Problem description: Only the lines from the one with "Given: Expand the JSON format dropdown" to the end of the data below should be given again, exactly, with both ends included and pictures omitted.

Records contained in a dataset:
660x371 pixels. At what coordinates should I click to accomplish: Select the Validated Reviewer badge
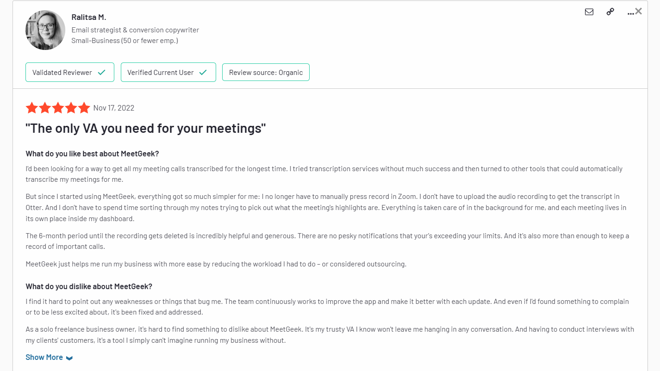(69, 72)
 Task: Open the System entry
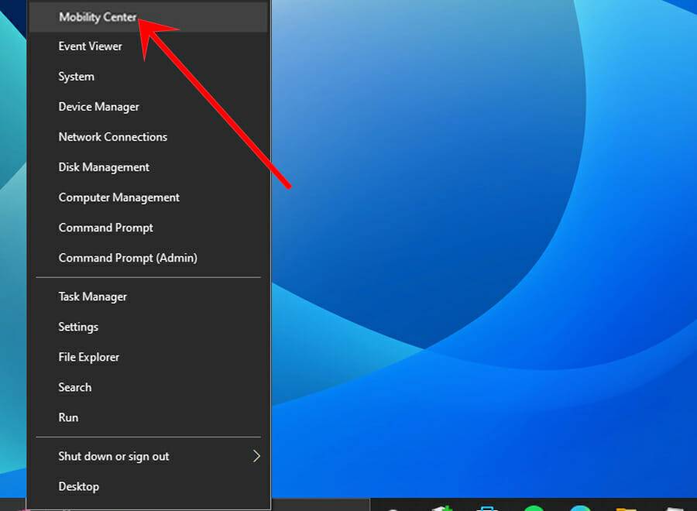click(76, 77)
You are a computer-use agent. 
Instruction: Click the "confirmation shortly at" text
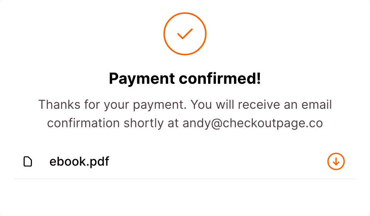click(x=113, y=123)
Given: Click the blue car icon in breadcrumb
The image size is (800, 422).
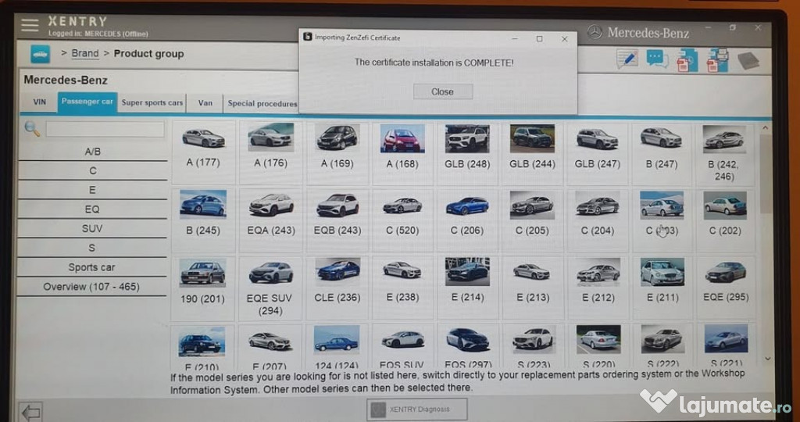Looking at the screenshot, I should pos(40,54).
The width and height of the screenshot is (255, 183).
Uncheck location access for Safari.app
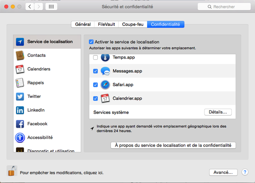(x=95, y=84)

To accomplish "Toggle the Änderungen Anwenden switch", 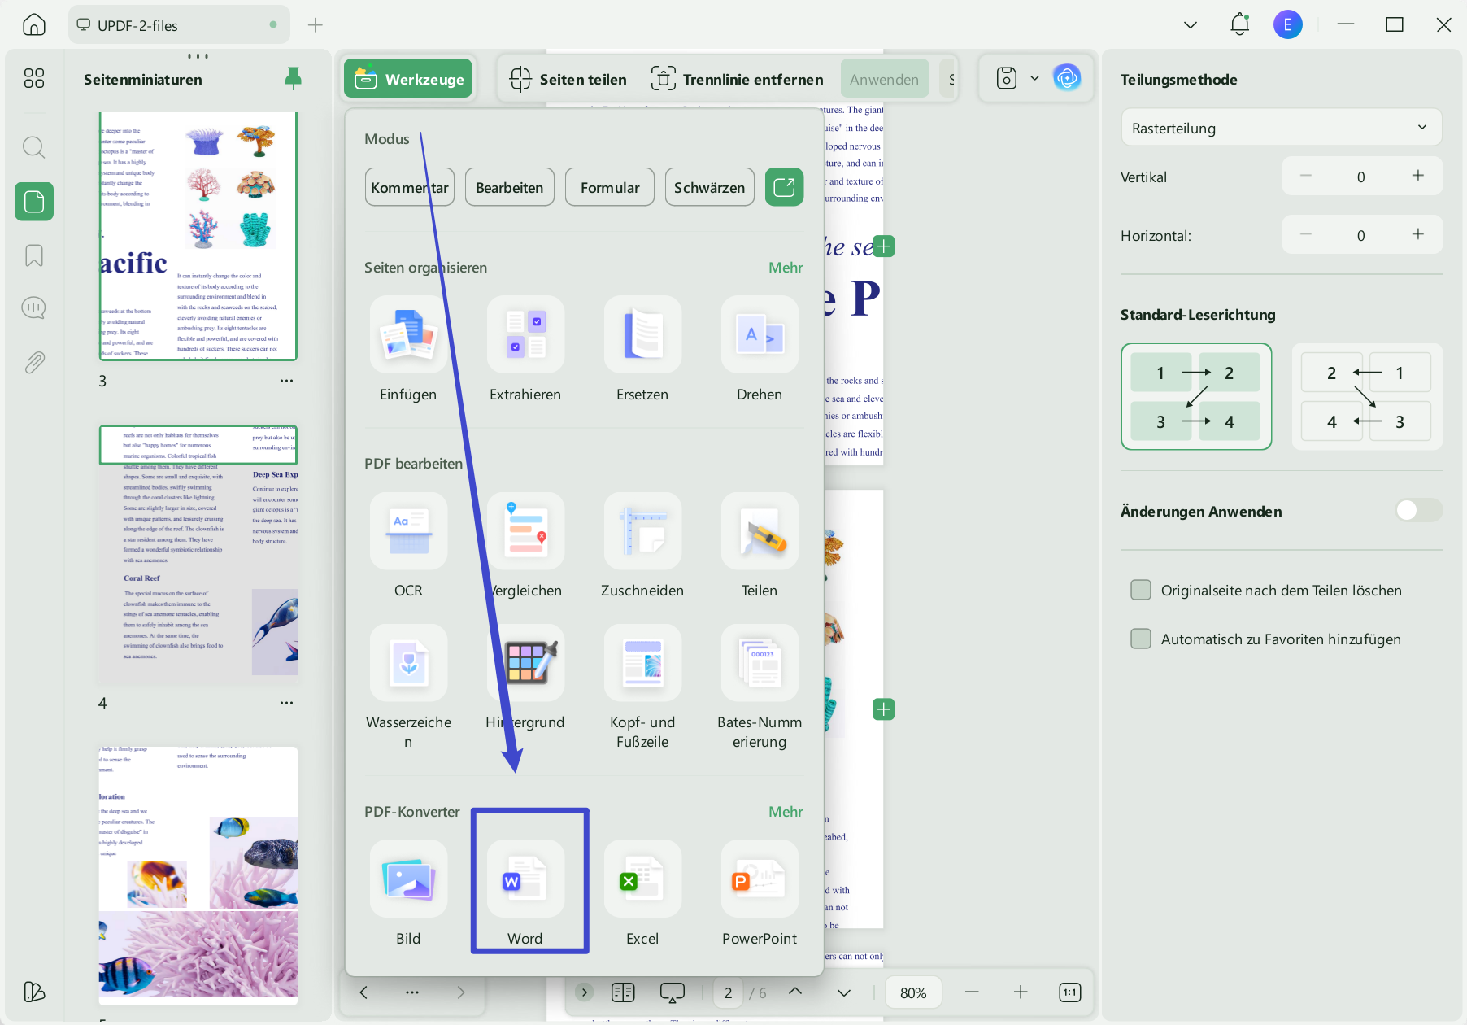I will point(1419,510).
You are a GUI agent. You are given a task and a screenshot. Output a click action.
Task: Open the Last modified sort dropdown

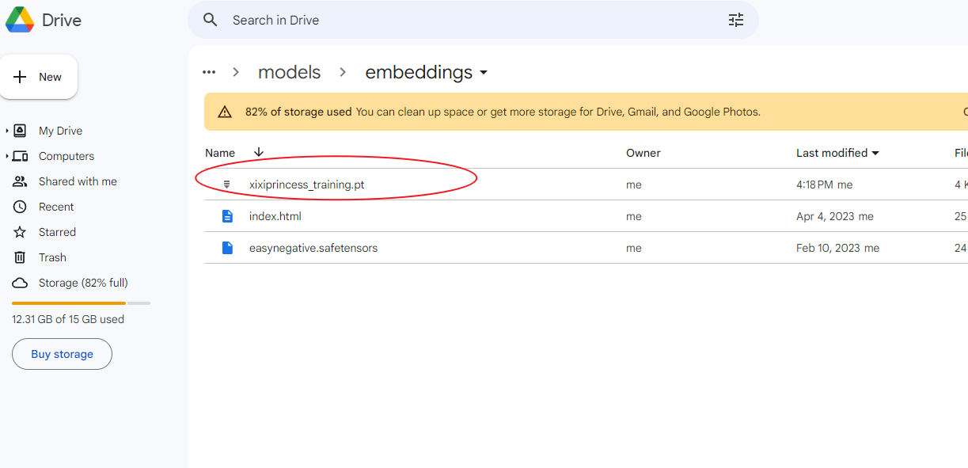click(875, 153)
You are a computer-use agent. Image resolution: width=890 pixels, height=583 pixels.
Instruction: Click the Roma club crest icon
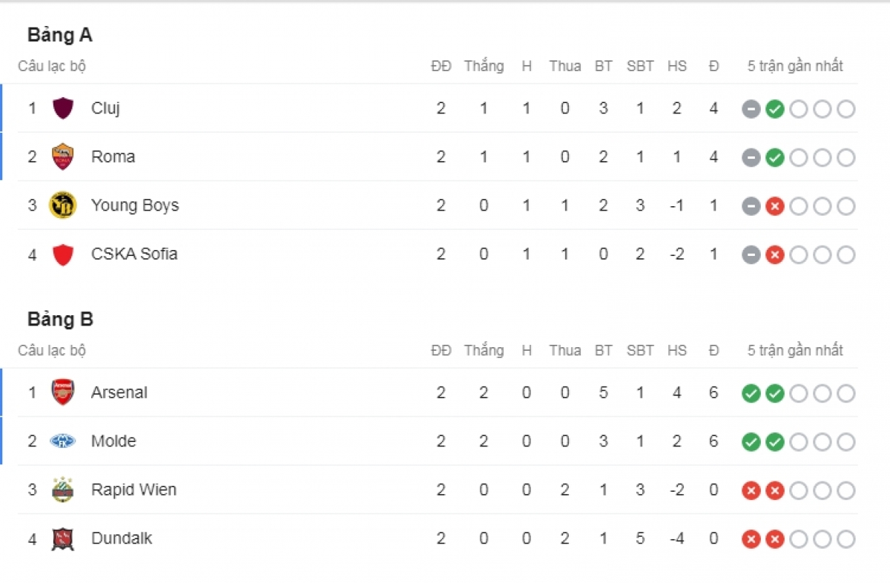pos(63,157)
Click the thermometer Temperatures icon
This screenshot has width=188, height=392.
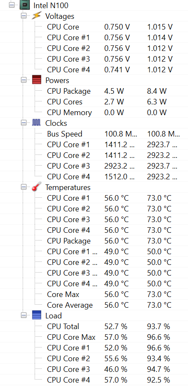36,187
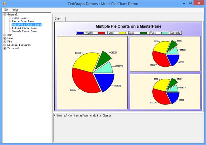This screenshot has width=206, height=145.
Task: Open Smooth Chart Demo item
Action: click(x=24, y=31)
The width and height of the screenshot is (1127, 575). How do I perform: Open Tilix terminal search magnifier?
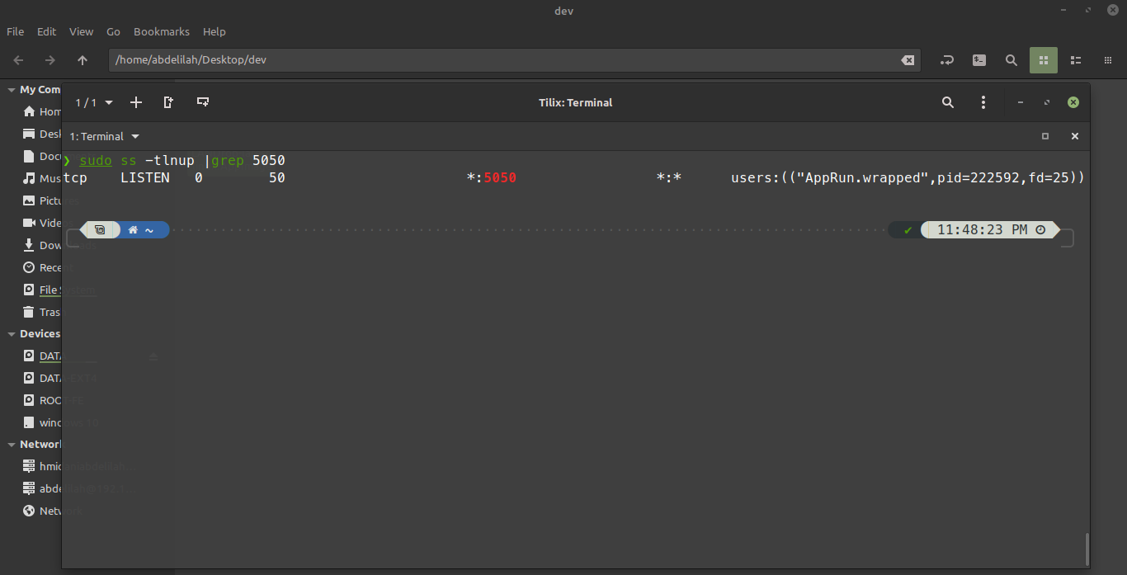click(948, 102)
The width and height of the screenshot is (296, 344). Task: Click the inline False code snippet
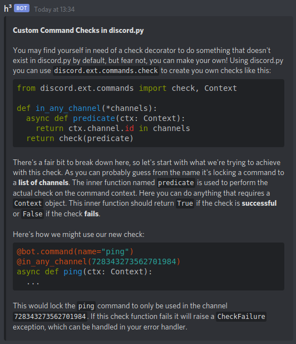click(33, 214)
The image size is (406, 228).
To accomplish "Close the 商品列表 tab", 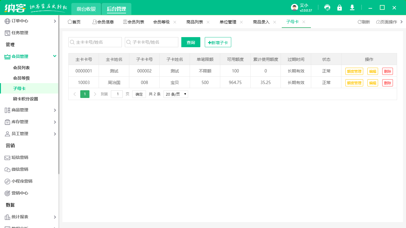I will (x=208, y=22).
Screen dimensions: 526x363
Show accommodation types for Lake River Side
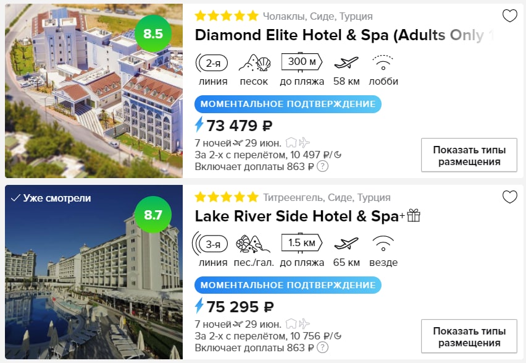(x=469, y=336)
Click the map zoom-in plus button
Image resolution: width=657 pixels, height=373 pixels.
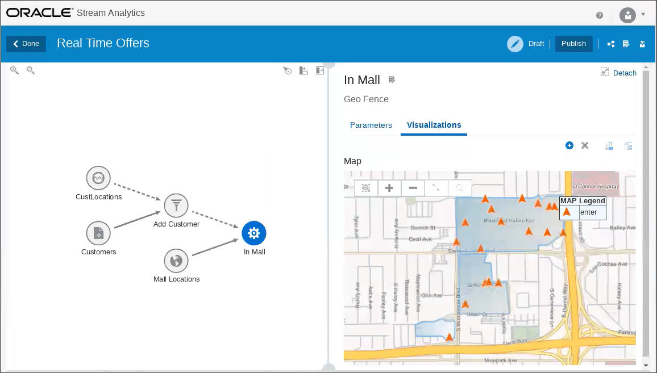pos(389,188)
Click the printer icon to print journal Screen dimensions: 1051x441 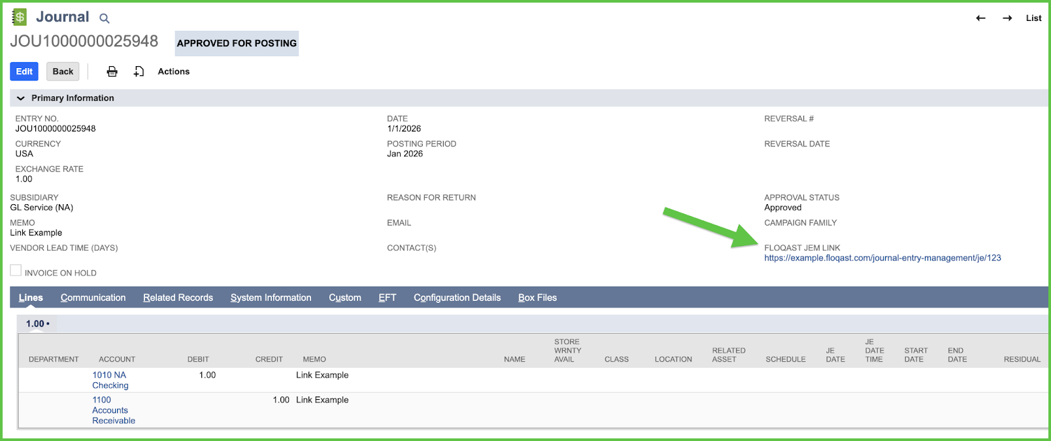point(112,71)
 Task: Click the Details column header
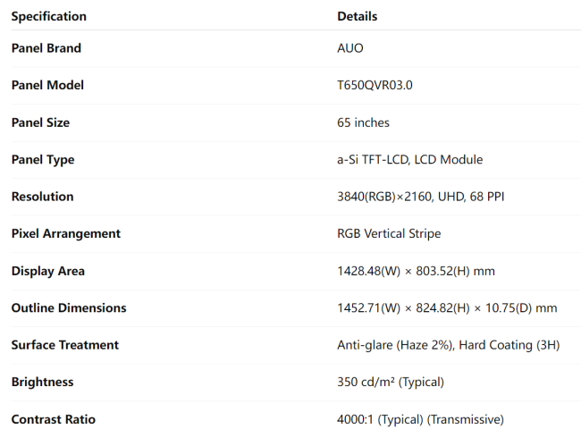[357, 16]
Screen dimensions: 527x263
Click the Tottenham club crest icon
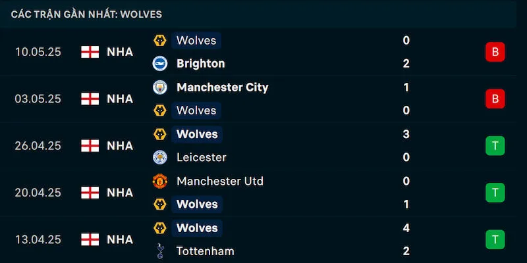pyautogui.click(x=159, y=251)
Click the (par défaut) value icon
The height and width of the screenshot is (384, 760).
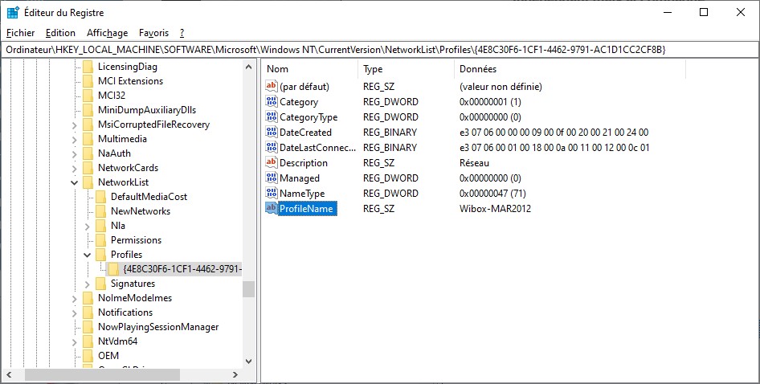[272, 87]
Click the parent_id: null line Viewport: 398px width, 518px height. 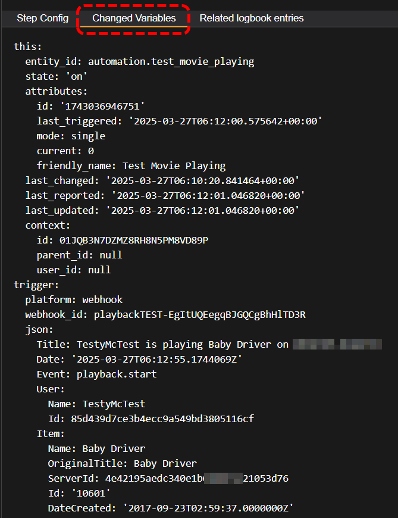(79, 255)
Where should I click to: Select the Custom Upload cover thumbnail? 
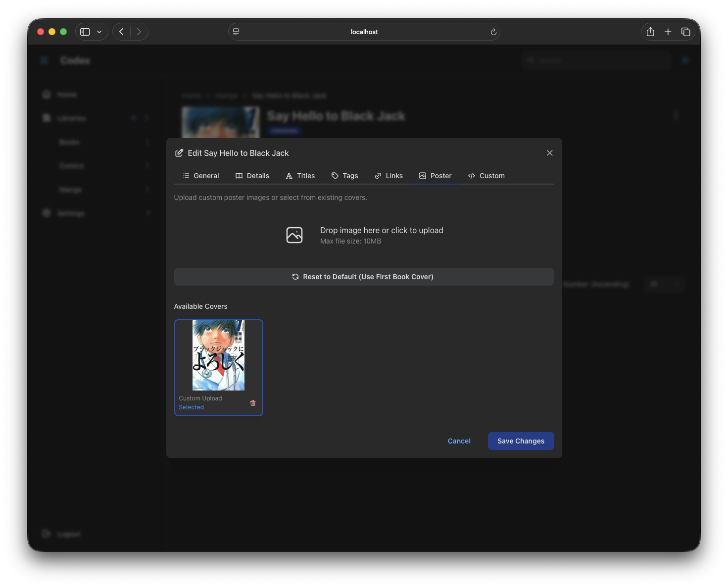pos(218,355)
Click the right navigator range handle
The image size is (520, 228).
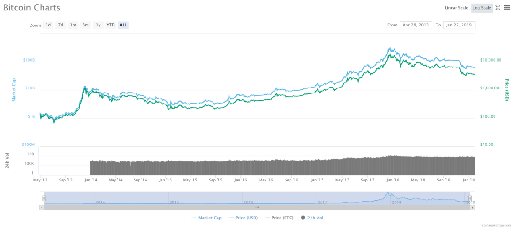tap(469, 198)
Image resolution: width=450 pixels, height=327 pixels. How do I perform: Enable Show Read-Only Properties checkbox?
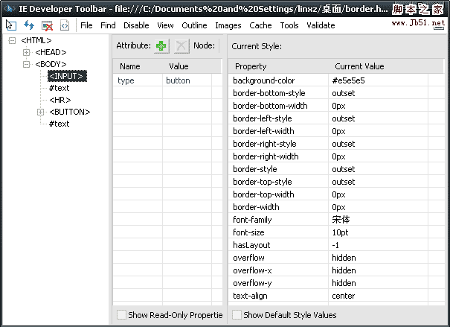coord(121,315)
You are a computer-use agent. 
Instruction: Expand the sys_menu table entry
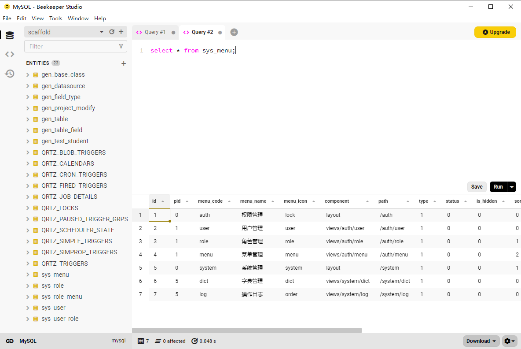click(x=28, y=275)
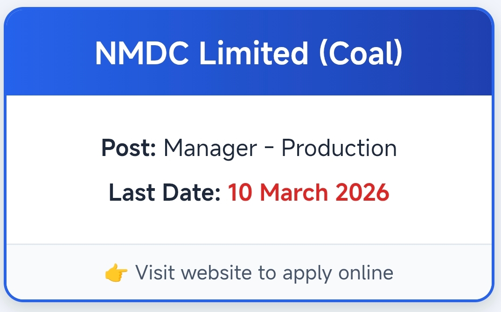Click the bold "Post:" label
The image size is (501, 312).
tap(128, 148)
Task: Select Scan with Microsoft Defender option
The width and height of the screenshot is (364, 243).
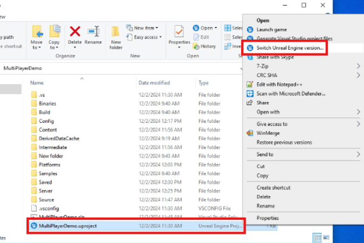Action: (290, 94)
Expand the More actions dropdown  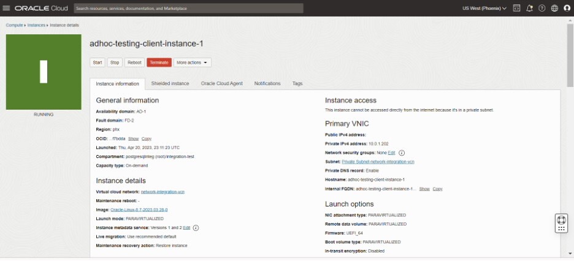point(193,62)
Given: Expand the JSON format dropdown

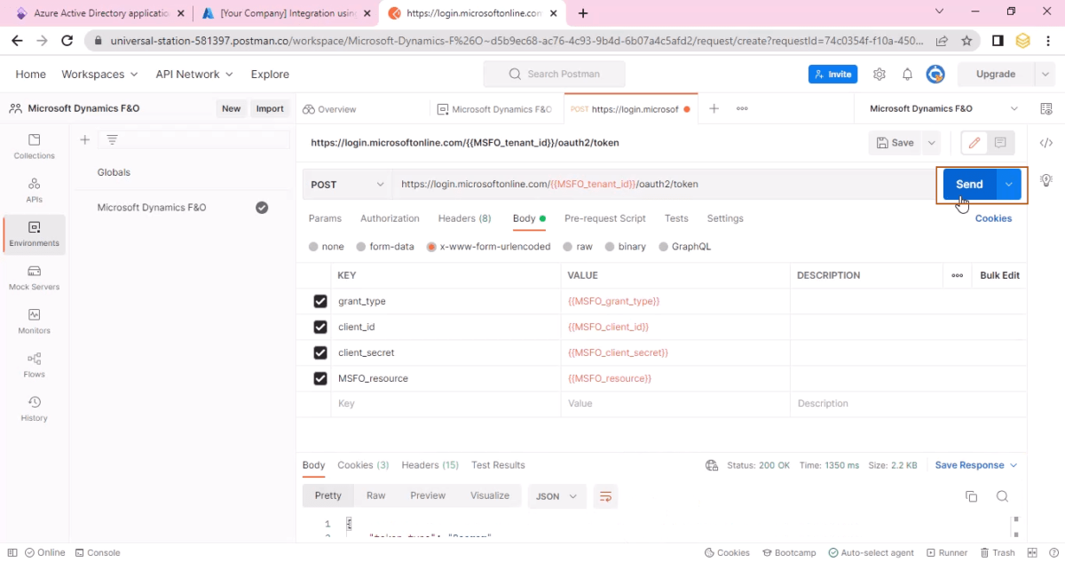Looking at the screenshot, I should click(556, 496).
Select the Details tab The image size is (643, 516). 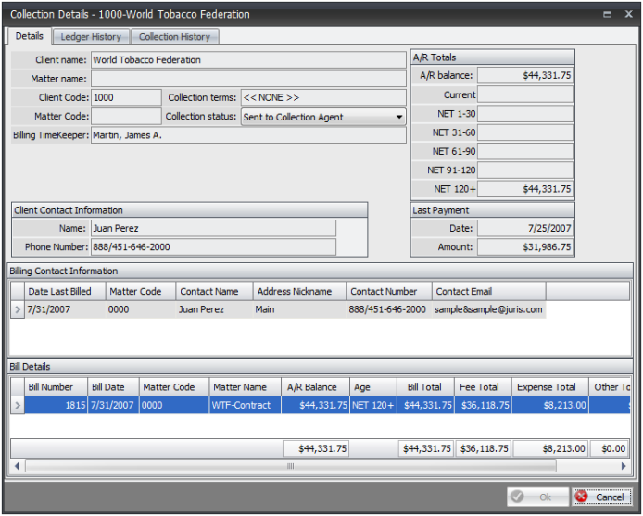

Task output:
Given: Expand the JSON format dropdown

Looking at the screenshot, I should click(556, 496).
Select the Details tab The image size is (643, 516). 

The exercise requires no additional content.